When Israel “disengaged” from Gaza in September 2005 (i.e. pulled out its ground troops and squatters) it signed an Agreement on Movement intended to maintain and develop Gaza’s economy and set the scene for a viable Palestinian state in the West Bank and Gaza. It was drawn up by the US, sponsored by the Quartet and launched by Condoleezza Rice (US secretary of state) and Javier Solana (EU high representative) in Jerusalem on 15 November 2005.

It promised to give the Palestinian people freedom to move, to trade, to live ordinary lives, an airport and a seaport.

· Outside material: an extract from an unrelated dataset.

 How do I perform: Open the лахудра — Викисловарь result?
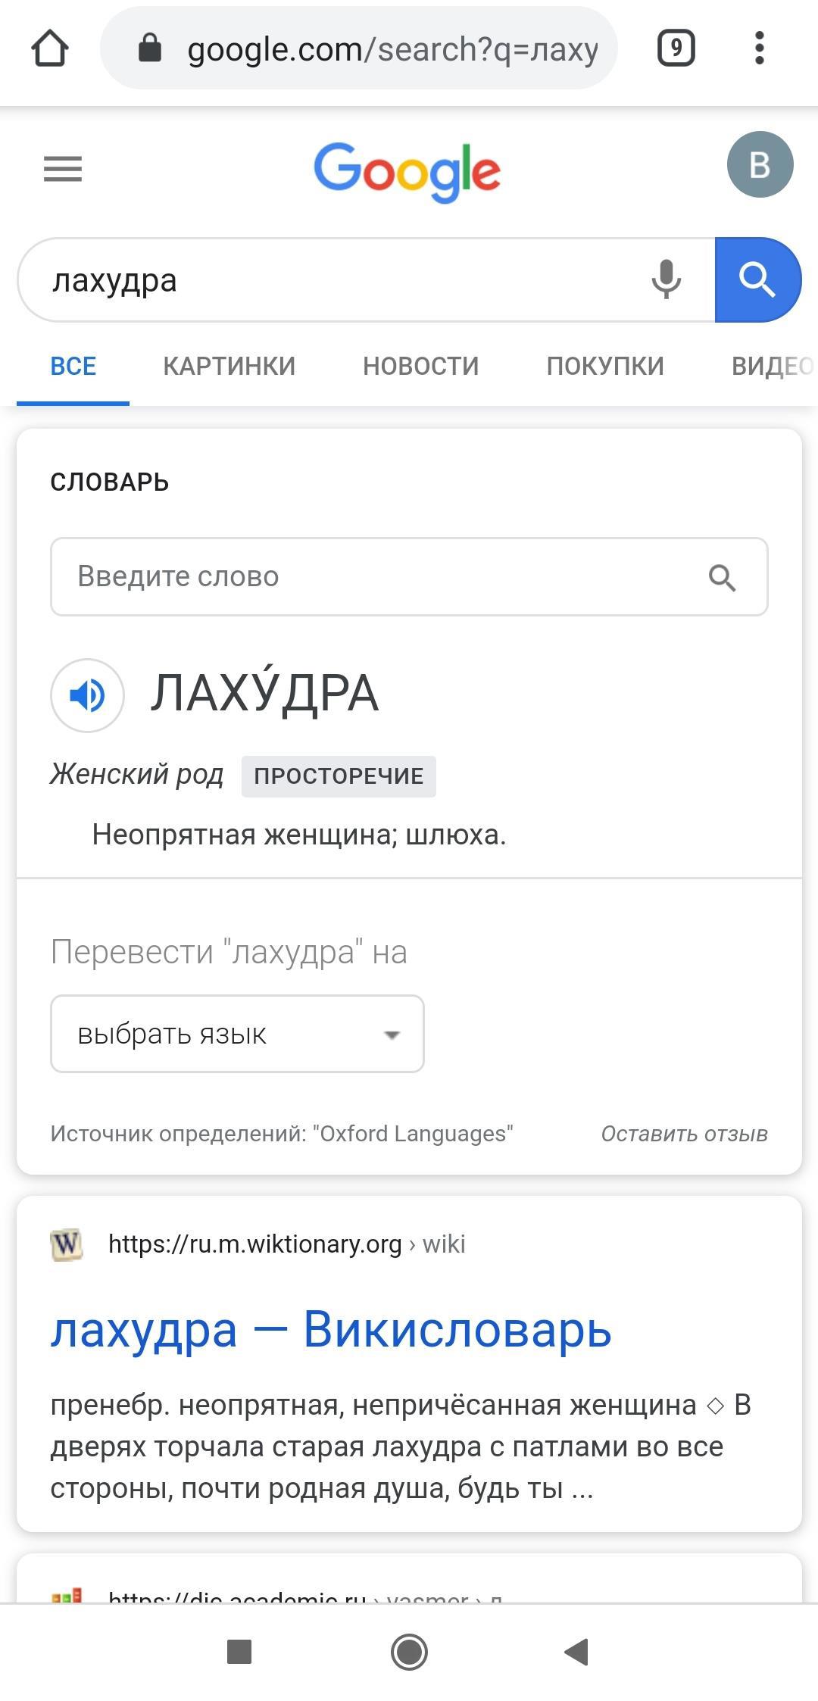(x=330, y=1330)
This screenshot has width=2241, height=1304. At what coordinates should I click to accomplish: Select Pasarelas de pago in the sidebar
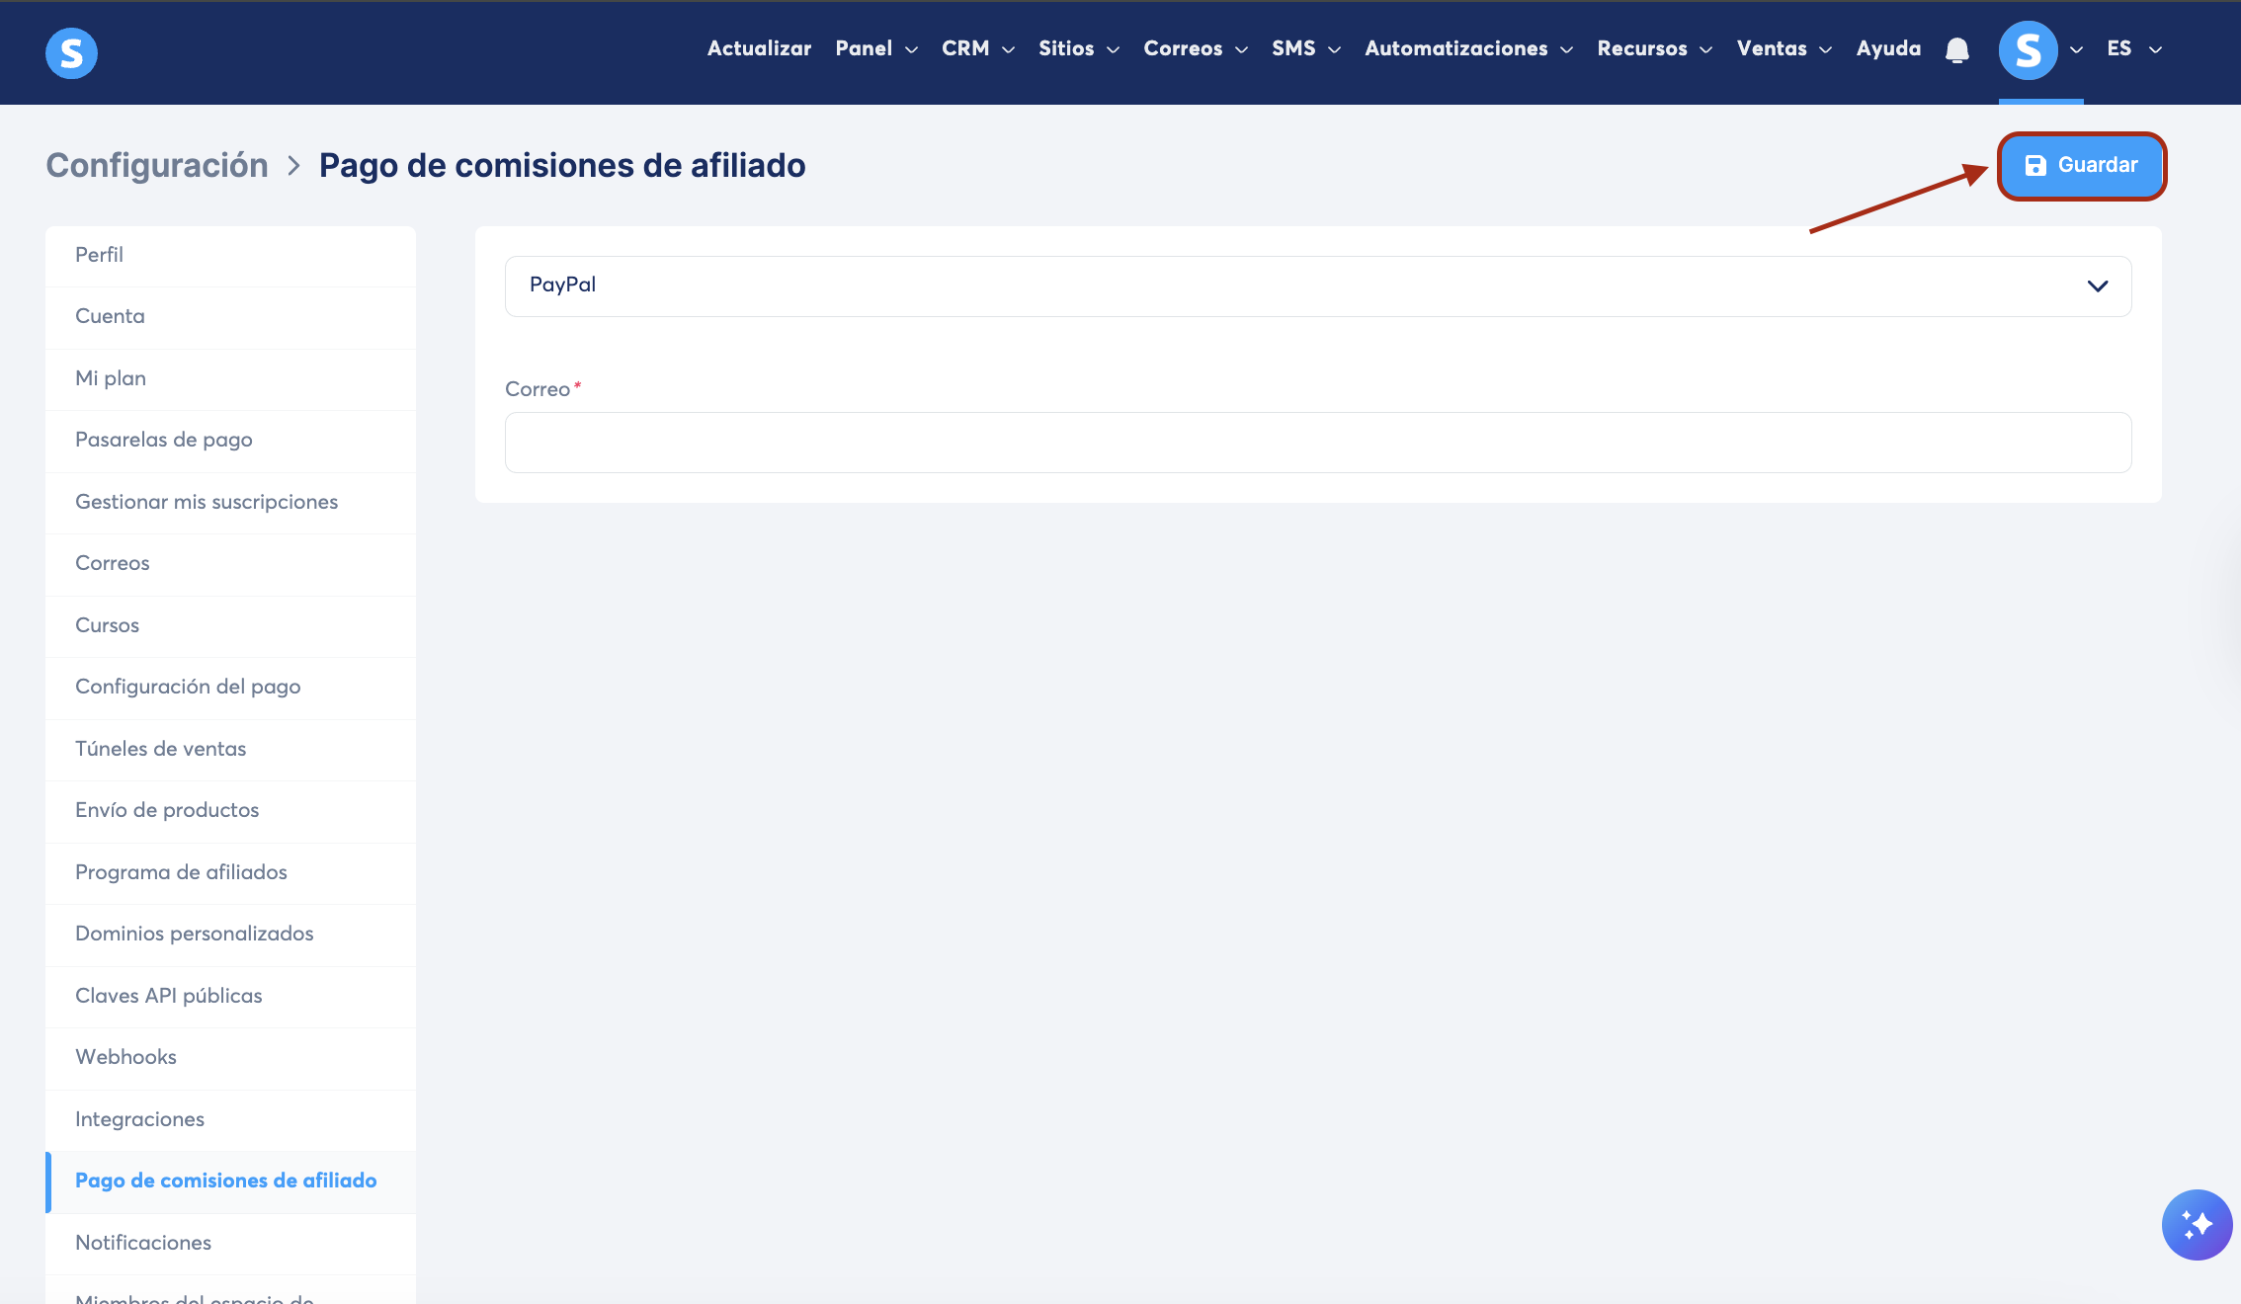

But when Israel says “disengage” it doesn’t mean disengage at all. Quite the opposite. It did not return control to the Palestinians. Israel continues to this day to occupy Gaza’s airspace and coastal waters, seal the exits and slap on an ever-tighter blockade just because the Zionist regime didn’t like the result of the 2006 democratic election won by Hamas. It went ballistic when a US/Israel backed coup by Hamas’s rival, Fatah, was thwarted and Hamas booted Fatah out of Gaza.

In June 2008, Egypt brokered a new deal to end hostilities and the blockade, but there was still no easing up after four and a half months. On 4 November that year, an Israeli incursion killed seven members of Hamas. That was the end of the deal, and Operation Cast Lead began shortly afterwards.

Having pulverised Gaza over Christmas and the New Year, and slaughtered 1,400 Palestinians in the process, including 391 women and children, Israel declared its military objectives met and called a unilateral ceasefire.

Israel’s next military offensive against Gaza, in November 2012 (Operation Pillar of Cloud), began with the assassination of Ahmed Jaabari, the commander of the military wing of Hamas whom Israel knew to be a key player in ongoing negotiations for a long-term truce. In this offensive Israel killed another 170 Palestinians in Gaza, including 50 women and children.

It ended with an agreement in which Israel promised to cease military incursions into Gaza by land, sea and air, cease the targeting of individuals, and “open the crossings and facilitate the movement of people and transfer of goods, and refrain from restricting residents’ free movement and targeting residents in border areas”. It fulfilled none of these things.

This brought us to the sickening horror of last summer when Israel launched Operation Protective Edge, slaughtering more than 2,200 people including 513 children, and causing massive destruction to vital infrastructure, much of it paid for by Western taxpayers. Since then Israel has obstructed rebuilding, prolonging the misery and aggravating an already serious public health crisis. With so many families made homeless by Israel’s onslaught children are shivering to death with the onset of winter.

Of course, Netanyahu’s regime won’t be picking up the tab. No, it will be rewarded with major reconstruction and supply contracts. And invited to freedom marches and shopping trips to Europe’s capitals.